Dataset entries
╔══
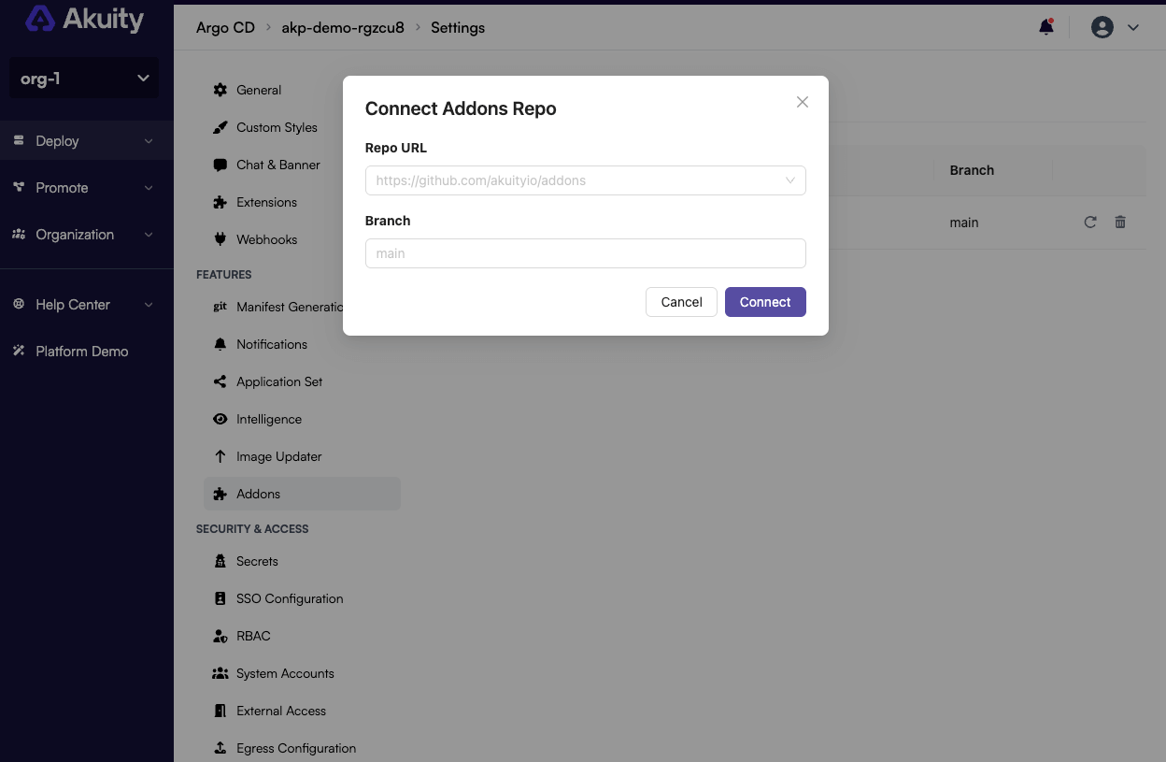Open the notification bell in the header

[x=1045, y=27]
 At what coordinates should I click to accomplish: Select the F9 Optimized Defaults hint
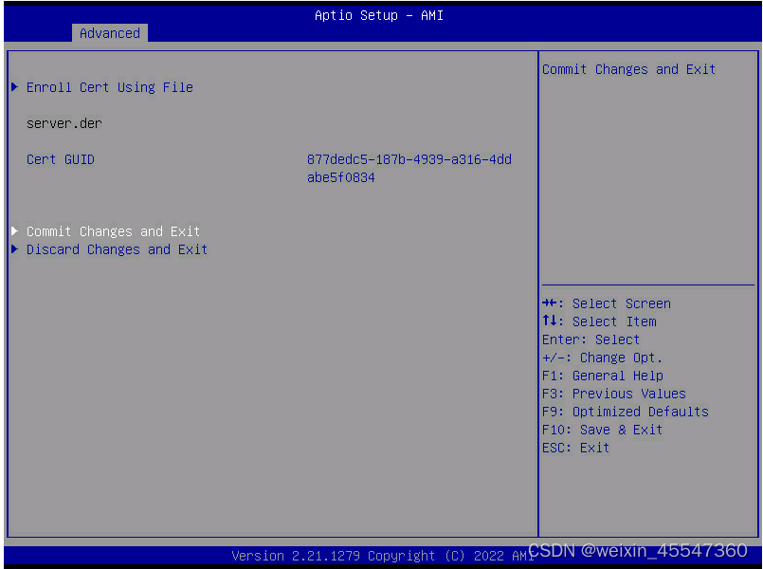[625, 412]
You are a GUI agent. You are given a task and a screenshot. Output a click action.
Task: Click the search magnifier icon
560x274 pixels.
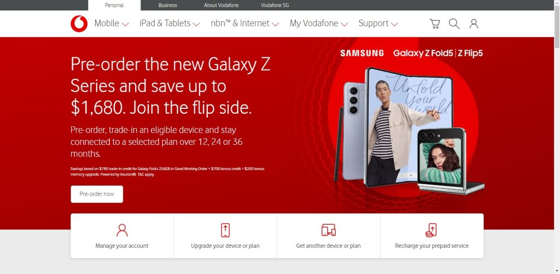click(x=454, y=24)
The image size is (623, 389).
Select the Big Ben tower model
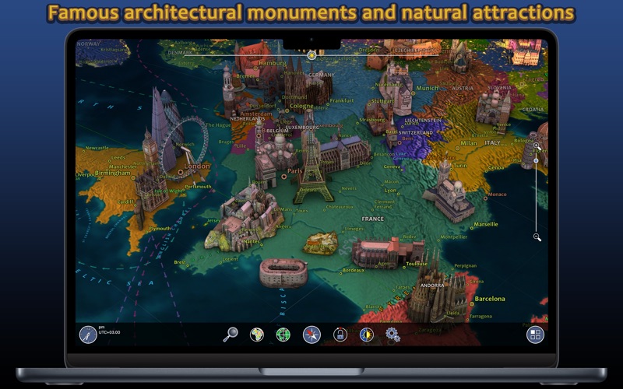pos(150,152)
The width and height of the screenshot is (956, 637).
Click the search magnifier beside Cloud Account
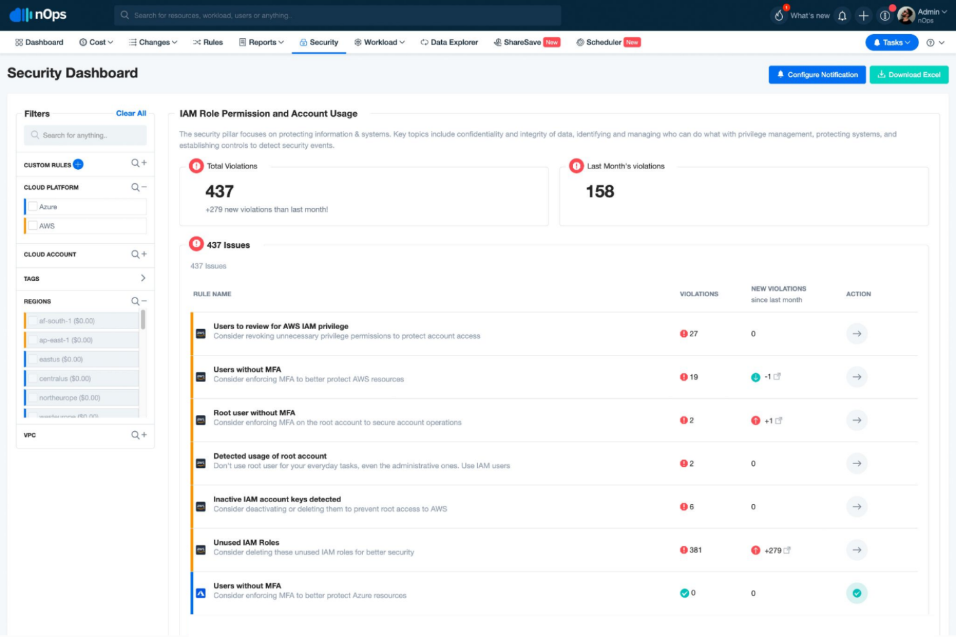[134, 254]
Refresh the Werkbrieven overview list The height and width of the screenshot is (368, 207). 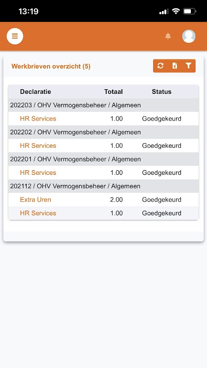coord(160,66)
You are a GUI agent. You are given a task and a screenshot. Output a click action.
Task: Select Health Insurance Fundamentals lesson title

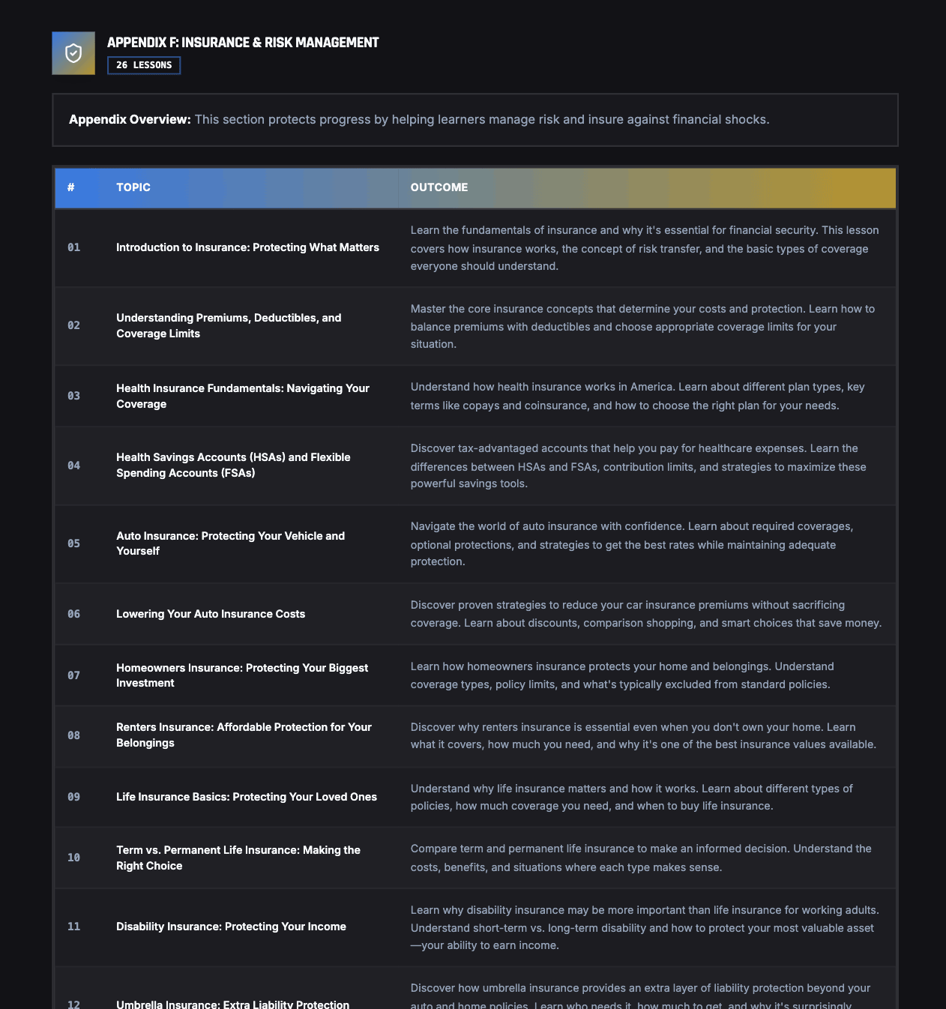[x=242, y=396]
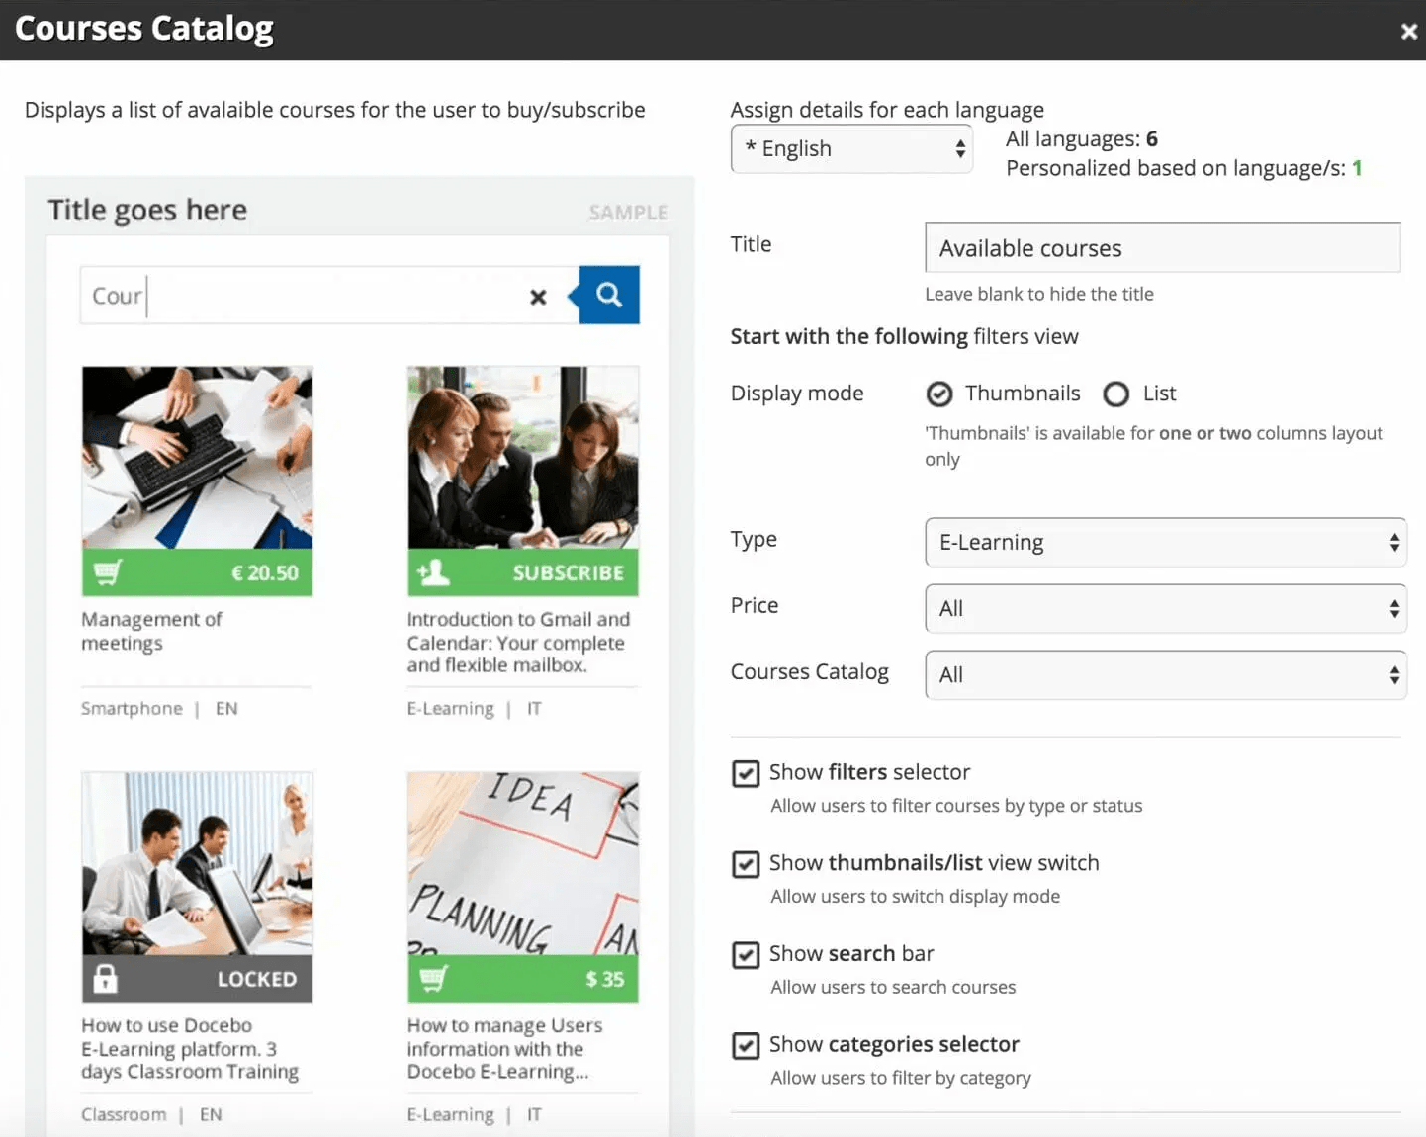1426x1137 pixels.
Task: Clear the search field with the X icon
Action: point(538,297)
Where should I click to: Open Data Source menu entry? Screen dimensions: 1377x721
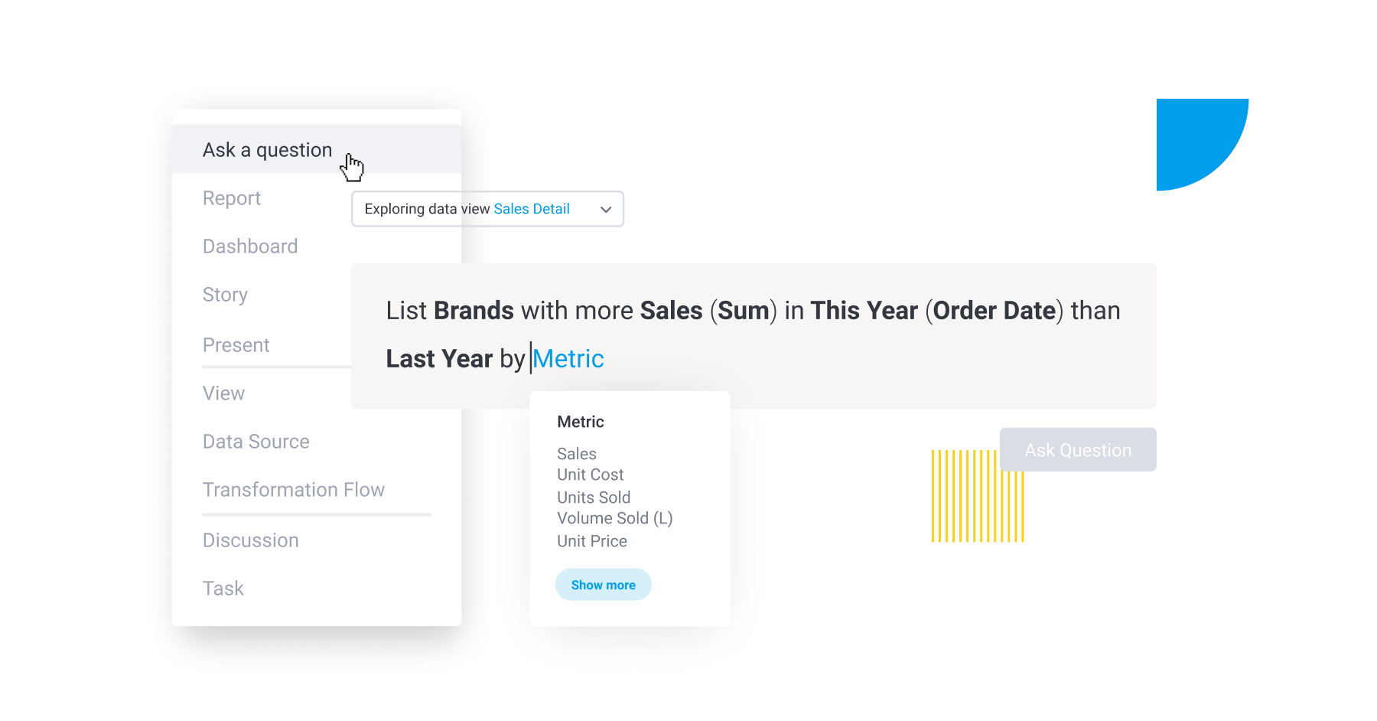pos(256,442)
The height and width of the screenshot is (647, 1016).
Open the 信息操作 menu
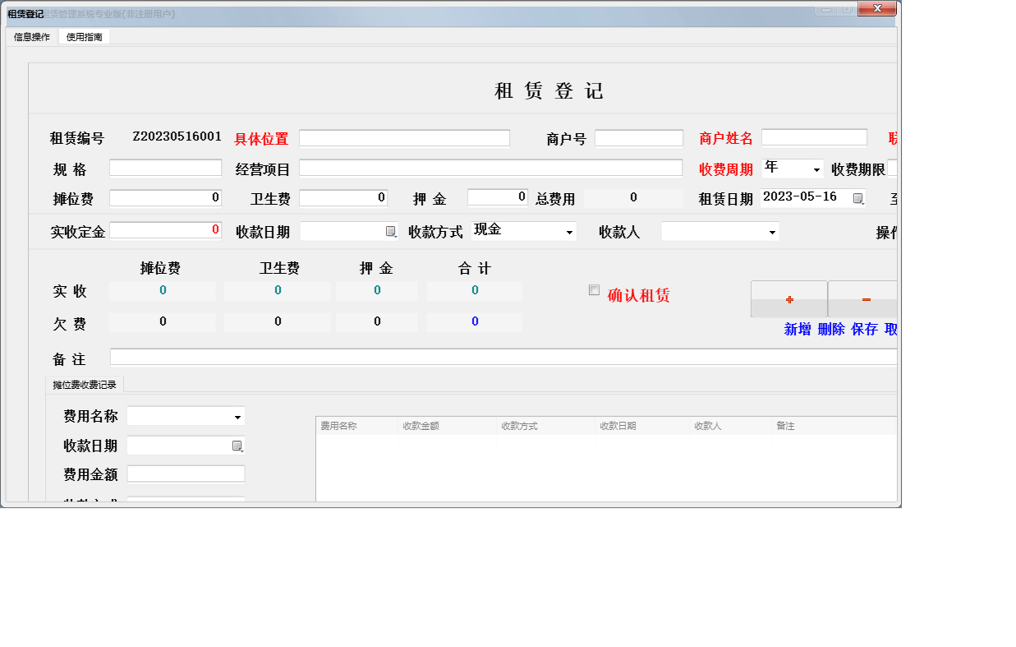coord(32,37)
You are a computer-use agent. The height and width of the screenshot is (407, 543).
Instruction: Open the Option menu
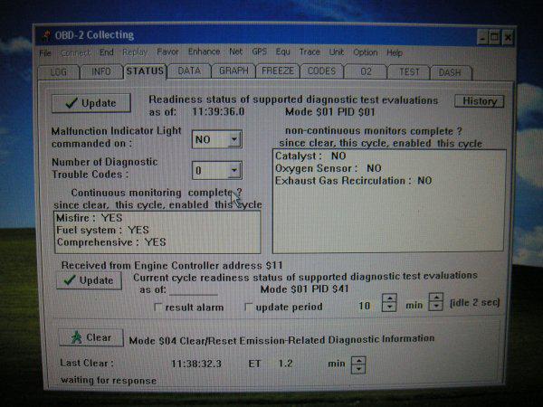pos(366,52)
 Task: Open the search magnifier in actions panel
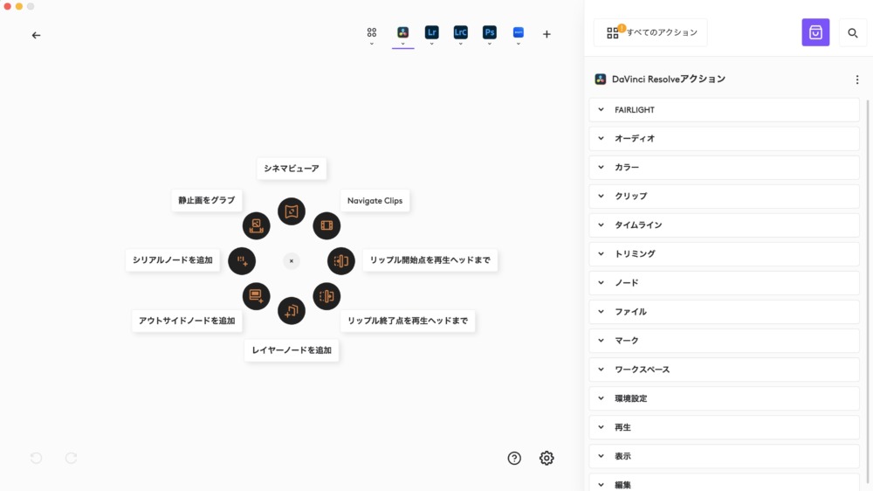[x=853, y=33]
╚══
▶ **YOUR ASSIGNMENT**
In the records above, find the line that contains "Where should I". Print it and every later line exactly, omitting the pictures.

▶ **TASK RESPONSE**
Where should I click to: Open Data Source menu entry? Screen dimensions: 1377x721
pos(256,442)
The height and width of the screenshot is (647, 1016).
Open the 信息操作 menu
coord(32,37)
You are a computer-use agent. The height and width of the screenshot is (407, 543).
Instruction: Open the Option menu
pos(366,52)
 Task: Open the search magnifier in actions panel
[x=853, y=33]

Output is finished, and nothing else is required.